What is the War Powers Resolution and has it been effective?
The War Powers Resolution of 1973 requires the president to notify Congress within 48 hours of deploying troops into hostilities and limits unauthorized combat operations to 60 days plus 30 days for withdrawal. Every president since Ford has questioned its constitutionality, and it has never been fully enforced. Most analysts consider it largely ineffective at constraining presidential military action.
What is the difference between a treaty and an executive agreement in foreign policy?
Treaties require approval by two-thirds of the Senate and become part of U.S. law. Executive agreements are made by the president alone under existing statutory or constitutional authority and do not require Senate ratification. Presidents use executive agreements far more frequently than treaties, raising accountability questions about major international commitments made without Senate consent.

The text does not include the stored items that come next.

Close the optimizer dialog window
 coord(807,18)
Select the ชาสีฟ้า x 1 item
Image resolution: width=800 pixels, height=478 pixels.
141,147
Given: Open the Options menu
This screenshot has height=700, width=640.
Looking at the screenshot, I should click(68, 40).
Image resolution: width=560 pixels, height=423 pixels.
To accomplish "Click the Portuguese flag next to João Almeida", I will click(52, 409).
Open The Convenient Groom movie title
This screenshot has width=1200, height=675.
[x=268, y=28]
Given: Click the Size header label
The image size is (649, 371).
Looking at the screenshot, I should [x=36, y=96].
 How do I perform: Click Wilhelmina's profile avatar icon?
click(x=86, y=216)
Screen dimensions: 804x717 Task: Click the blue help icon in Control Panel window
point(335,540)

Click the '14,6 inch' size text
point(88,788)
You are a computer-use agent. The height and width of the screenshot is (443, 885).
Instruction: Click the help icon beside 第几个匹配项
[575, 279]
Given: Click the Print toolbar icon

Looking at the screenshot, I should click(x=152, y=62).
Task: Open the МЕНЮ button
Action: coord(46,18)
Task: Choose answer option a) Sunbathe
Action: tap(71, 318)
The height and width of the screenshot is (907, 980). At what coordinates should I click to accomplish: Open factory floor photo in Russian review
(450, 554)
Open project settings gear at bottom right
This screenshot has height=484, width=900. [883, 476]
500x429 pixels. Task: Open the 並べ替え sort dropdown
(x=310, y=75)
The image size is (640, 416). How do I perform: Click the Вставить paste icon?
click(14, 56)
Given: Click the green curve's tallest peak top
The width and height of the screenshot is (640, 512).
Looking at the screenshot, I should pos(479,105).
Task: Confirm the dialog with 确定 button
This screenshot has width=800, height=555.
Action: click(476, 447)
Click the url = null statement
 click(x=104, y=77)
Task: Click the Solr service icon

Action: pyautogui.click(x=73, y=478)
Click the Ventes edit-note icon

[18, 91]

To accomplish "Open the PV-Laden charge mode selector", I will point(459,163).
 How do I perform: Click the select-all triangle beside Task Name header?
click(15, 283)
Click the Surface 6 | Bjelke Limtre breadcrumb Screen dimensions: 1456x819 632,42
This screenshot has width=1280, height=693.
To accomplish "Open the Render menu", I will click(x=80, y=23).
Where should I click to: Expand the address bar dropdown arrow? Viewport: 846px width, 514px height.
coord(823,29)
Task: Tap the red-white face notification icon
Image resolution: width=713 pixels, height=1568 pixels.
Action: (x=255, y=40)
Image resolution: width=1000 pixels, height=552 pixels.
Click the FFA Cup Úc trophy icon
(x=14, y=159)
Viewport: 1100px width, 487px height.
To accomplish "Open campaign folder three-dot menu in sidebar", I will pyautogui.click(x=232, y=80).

What ethical frameworks apply to decisions about military intervention?
Just War Theory provides criteria including just cause, last resort, proportionality, and reasonable chance of success. Realism focuses on national interest and power rather than moral obligations. Liberal internationalism emphasizes multilateral institutions and human rights norms. R2P (Responsibility to Protect) argues for intervention to prevent mass atrocities regardless of sovereignty. Each framework produces different conclusions on the same case.
How does active simulation help students engage with foreign policy ethics more rigorously?
Taking the role of a national security advisor means arguing for a position constrained by institutional role, limited information, and time pressure, rather than armchair reasoning with full hindsight. That experience produces more realistic respect for the genuine difficulty of these decisions and better understanding of why smart, ethical people reach different conclusions under pressure.